The Finance Ministry in its statement said that the committee formed under the Finance Ministry's CEA would “recommend possible tax rates under GST that would be consistent with the present level of revenue collection of Centre and states”. While making recommendations, it would take into account expected levels of growth of economy, different levels of compliance and broadening of tax base under Goods and Services Tax (GST).

Steering Committee has members from Revenue Department, Central Board of Excise and Customs, Goods and Services Tax Network (GSTN) and representatives of state governments. It would monitor the progress of IT preparedness of GSTN/CBEC/Tax authorities, finalisation of reports of all the sub-committees on different aspects relating to the mechanics of GST and drafting of CGST, IGST and SGST laws/rules. The Committee would monitor the progress on consultations with various stakeholders like trade and industry and training of officers.
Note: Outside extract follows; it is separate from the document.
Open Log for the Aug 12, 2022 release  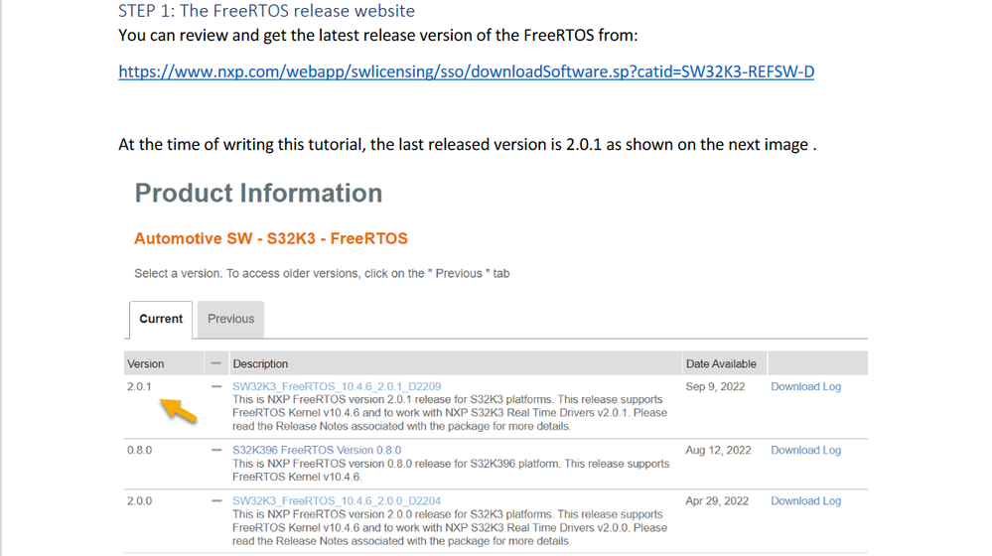coord(832,451)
The Constitutional Amendment Bill for rolling out of GST has been referred to a Rajya Sabha Select Committee. GST will subsume most indirect taxes levied by the central and state governments such as excise duty, service tax, VAT and sales tax, the new regime proposes to facilitate a common market across the country, leading to economies of scale and reducing inflation through an efficient supply chain.

The CNX Nifty is currently trading at 8176.80, up by 85.25 points or 1.05% after trading in a range of 8101.80 and 8181.30. There were 37 stocks advancing against 12 stocks declining on the index.

The top gainers on Nifty were Reliance Industries up by 4.27%, Lupin up by 2.70%, Tata Motors up by 2.62%, Asian Paints up by 2.47% and BPCL up by 2.44%.

On the flip side, Tech Mahindra down by 0.97%, Zee Entertainment down by 0.95%, Cipla down by 0.80%, Bank of Baroda down by 0.43% and NMDC down by 0.38% were the top losers.

The Asian markets were trading mostly in red; Nikkei 225 decreased 228.45 points or 1.13% to 19,990.82, Shanghai Composite decreased 182.54 points or 3.67% to 4,785.36, Hang Seng decreased 59.13 points or 0.22% to 26,694.66, Straits Times decreased 23.21 points or 0.7% to 3,302.70, Jakarta Composite decreased 10.55 points or 0.21% to 4,935.20 and FTSE Bursa Malaysia KLCI decreased 10.39 points or 0.6% to 1,716.47.

On the other hand, KOSPI Index increased 7.02 points or 0.34% to 2,041.88 and Taiwan Weighted increased 28.54 points or 0.31% to 9,218.37.

The European markets were trading in red; Germany’s DAX decreased 99.71 points or 0.91% to 10,878.30, France’s CAC decreased 36.69 points or 0.77% to 4,753.93 and UK’s FTSE 100 decreased 24.01 points or 0.36% to 6,656.54.